女性のための鍼灸院 すばるのブログ

横浜市港北区大倉山。静かな町の片隅にある鍼灸院です。鍼灸を通して、妊活、美容鍼、更年期などの女性のお悩みに取り組んでいます。

お灸で腫れを取る

鍼灸治療はその名の通り、はりとお灸を用いて治療を行うものです。

では、はりとお灸をどのように使い分けているのでしょうか。

はりは金属(冷たい)でお灸は火(温かい)なので、性質は正反対です。

陰陽の関係といってもいいかもしれません。

そもそもはりは南から、お灸は北から来ているのでルーツが正反対なんです。

 

subaruhari9.hatenablog.com

 

なので、もともとは、はりは実を取り除く治療、お灸は虚を補う治療が得意でした。

医療技術が進歩していく中、はりも手技や鍼の種類などを使い分けることにより、虚実両方を治療できるようになっていきました。

陰陽の理屈で言えば、はりにも陰陽があるということです。

今ははりで五臓の虚を補うことができるようになっています。

そのため、はり中心で治療を組み立てる鍼灸院もあります。

 

では、お灸は虚実両方には使えないのでしょうか?

実はお灸はも虚実どちらの治療にも使うことができます。

例えば捻挫。

ひねった直後の腫れを引かせるのに、お灸が役に立ちます。

ひねったり、スポーツなどで特定の関節を使いすぎて腫れて熱を持った時、患部には急性の炎症が起きています。

炎症は患部に起こっている筋肉などの損傷を回復させるために血液が集まったり、ケガしていることの自覚を促すために痛みを起こす物質が出たりします。

生体に、これらの異常が生じると発赤 (ほっせき:redness)、熱感 (heat)、腫脹 (swelling)、疼痛 (pain) を特徴とする徴候が生じる。これを炎症の4徴候(ケルススの4徴候)と呼ぶ。
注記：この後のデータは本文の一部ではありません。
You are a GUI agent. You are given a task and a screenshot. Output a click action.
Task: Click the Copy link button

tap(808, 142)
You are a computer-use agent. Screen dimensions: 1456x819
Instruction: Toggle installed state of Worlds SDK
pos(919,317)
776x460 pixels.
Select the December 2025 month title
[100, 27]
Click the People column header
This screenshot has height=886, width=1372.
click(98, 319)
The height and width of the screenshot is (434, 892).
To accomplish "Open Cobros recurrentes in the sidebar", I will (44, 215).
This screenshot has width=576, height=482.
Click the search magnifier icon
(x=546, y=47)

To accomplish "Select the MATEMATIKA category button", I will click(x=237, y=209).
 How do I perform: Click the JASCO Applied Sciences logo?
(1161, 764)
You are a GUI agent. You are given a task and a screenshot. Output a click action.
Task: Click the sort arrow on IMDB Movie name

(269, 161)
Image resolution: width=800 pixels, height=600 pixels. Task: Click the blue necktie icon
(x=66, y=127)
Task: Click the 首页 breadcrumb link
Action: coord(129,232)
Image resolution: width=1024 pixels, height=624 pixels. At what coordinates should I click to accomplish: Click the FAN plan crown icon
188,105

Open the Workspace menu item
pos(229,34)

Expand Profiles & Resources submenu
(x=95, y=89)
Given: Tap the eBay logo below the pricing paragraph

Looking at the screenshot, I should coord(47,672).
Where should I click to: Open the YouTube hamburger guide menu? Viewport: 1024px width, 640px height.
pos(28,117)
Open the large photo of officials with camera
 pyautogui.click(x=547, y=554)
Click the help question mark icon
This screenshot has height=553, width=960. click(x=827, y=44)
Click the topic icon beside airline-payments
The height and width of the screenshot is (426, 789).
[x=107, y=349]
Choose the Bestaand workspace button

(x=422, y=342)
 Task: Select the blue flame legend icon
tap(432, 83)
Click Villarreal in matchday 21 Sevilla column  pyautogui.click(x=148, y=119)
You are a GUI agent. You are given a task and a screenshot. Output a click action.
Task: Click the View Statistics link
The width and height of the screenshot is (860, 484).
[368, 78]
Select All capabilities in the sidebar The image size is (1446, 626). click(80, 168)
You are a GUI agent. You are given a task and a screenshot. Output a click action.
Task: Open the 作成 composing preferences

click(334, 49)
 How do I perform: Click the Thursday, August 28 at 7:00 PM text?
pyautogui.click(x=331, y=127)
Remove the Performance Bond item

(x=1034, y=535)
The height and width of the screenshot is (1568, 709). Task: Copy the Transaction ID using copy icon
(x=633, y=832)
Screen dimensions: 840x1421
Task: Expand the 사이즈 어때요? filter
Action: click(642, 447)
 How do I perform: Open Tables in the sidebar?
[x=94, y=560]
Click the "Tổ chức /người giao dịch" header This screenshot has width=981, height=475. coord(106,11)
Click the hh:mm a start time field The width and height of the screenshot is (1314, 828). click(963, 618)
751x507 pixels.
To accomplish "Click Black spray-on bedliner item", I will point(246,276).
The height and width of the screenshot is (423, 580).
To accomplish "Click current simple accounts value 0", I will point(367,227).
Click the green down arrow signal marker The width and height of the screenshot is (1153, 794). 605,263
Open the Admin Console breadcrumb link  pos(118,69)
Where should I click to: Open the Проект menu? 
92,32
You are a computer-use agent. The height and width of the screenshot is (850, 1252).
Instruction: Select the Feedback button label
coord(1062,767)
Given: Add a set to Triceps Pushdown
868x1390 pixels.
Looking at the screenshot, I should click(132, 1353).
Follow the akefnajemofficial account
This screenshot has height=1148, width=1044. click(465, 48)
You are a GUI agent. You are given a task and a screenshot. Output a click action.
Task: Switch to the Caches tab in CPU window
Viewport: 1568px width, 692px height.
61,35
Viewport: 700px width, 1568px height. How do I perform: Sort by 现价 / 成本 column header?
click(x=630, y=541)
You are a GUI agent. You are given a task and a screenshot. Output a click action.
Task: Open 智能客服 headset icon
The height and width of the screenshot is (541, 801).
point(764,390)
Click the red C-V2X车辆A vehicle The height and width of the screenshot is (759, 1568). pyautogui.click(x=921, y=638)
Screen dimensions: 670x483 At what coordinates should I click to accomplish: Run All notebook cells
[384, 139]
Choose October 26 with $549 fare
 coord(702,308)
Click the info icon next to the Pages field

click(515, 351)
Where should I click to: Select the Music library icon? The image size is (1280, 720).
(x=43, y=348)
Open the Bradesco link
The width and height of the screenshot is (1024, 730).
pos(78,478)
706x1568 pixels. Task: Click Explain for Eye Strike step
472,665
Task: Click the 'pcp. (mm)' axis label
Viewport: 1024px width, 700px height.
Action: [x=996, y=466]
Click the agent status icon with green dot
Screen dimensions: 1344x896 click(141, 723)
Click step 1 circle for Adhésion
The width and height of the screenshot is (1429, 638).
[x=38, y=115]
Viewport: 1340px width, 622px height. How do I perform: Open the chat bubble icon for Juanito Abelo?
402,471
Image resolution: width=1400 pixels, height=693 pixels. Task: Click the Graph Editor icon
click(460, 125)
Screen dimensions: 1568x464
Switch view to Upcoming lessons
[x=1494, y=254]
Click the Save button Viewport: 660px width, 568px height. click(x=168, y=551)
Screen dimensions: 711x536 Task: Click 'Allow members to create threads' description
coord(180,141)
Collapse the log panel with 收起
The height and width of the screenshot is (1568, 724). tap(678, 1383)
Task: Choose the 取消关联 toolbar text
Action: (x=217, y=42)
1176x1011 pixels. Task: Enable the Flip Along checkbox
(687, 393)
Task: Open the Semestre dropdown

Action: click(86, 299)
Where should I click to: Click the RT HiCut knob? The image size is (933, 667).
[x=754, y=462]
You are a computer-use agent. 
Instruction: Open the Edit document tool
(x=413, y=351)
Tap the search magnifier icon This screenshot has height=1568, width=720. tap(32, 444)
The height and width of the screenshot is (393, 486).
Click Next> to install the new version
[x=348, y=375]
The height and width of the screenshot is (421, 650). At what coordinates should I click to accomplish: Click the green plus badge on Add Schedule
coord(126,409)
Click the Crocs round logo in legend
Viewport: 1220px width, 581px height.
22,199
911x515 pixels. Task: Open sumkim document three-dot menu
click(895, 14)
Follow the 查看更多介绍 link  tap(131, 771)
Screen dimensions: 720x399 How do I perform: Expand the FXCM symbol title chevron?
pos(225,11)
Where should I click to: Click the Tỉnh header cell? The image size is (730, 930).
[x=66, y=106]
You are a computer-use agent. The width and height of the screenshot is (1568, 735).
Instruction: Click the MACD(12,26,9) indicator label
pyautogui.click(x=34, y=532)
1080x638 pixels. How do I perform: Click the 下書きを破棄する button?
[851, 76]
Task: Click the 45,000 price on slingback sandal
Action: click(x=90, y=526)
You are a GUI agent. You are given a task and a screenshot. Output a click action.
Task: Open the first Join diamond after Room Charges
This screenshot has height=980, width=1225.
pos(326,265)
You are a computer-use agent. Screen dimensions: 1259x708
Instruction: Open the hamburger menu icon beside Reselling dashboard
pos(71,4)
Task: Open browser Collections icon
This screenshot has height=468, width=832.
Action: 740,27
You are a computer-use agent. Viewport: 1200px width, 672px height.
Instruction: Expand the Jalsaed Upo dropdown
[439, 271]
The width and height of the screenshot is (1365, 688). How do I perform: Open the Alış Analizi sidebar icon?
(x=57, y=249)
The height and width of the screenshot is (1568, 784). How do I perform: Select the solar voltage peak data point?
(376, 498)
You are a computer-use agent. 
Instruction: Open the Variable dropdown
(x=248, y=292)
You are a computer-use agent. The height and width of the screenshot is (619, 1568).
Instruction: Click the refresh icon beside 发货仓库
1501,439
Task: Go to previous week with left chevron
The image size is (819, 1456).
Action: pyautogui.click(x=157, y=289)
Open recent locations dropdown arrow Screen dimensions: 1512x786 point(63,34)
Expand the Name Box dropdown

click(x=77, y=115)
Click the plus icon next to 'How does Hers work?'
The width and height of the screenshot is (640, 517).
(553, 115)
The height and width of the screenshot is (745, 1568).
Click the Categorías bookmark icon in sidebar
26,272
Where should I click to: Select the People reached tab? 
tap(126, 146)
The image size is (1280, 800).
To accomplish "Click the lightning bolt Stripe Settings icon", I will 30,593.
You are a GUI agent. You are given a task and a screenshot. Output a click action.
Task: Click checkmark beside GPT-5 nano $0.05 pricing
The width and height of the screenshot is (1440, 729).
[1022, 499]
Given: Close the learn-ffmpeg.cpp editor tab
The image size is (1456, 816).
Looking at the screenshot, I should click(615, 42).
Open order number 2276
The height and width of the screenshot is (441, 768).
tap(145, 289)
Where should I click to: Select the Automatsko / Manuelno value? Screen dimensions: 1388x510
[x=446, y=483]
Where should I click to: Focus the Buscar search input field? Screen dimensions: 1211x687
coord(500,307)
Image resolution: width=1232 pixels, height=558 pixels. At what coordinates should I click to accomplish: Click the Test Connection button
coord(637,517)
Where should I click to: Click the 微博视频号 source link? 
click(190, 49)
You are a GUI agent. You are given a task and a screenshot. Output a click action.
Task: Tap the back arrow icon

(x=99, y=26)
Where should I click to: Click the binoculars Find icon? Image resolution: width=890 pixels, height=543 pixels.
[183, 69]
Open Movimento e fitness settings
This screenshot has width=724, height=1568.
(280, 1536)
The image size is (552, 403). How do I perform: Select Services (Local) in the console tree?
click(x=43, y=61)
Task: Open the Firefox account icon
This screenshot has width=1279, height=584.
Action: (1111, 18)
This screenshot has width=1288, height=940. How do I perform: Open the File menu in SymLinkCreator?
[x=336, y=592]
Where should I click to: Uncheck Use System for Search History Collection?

さらに組織異常の発生部位によるが、機能障害(Functio laesa)をもたらし、これをあわせて、炎症の5徴候(ガレノスの5徴候, CALOR)と呼ぶ。(wikipedia)

鍼灸の学校の病理学の授業で習います!忘れてたけど!

 

そういう意味では腫れるのは正しい生体反応ではあるんですが、往々にしてこれが過剰になってしまい、患部に血液等が停滞してしまうのです。

早期回復のためには、それを適切に取り除く必要があります。

西洋医学的にはアイシング(氷で冷やす)をしますね。

それは、血管を収縮させて患部に必要以上の血液などが流入しないようにし、細胞の活動を抑えて疼痛物質の発生などを止めるという意味があります。

 

さて、この作業をお灸で行うことができます。

患部は東洋医学的に言うと、急性の瘀血ができた状態になっています。

急性の瘀血は熱を持っています。

その患部に停滞している熱を取り除くために、知熱灸というお灸をします。

知熱灸は、患部にもぐさを置いて火をつけ、熱さを感じるか感じないかくらいの段階でもぐさを取り除く、つまり”熱さを知る”くらいの程度で止めるというお灸です。

そうすると、患部の熱が表面に引き寄せられて発散していきます。

これは虚を補うというよりは、実を取り除くことを目的にしたお灸の使い方になります。

あったかくて気持ちいい~、というお灸ではないんですね。

その後はりをチクチク感じるくらい患部にあてると、瘀血も取り除かれていき、結果腫れが引いていきます。

目的は同じでも、西洋と東洋ではやり方が正反対なんですね。

 

なお、アイシングは長くても20分程度にしないと、今度は患部の回復が遅れてしまうので注意が必要です。

また、普段腰痛などでシップを貼ったりすることはよくあると思いますが、気持ちいいかもしれませんが患部を冷やすことになりますので、状況をよく観察して使うようにするとよいと思います。

 

ほかにも以前ご紹介しましたが、お灸はこんな使い方もあります。

 

subaruhari9.hatenablog.com

 やり方次第では、お灸はいろいろと使えて便利なんですね。

きちんと使い分けられるよう、手技の技術を鍛えていきたいと思います。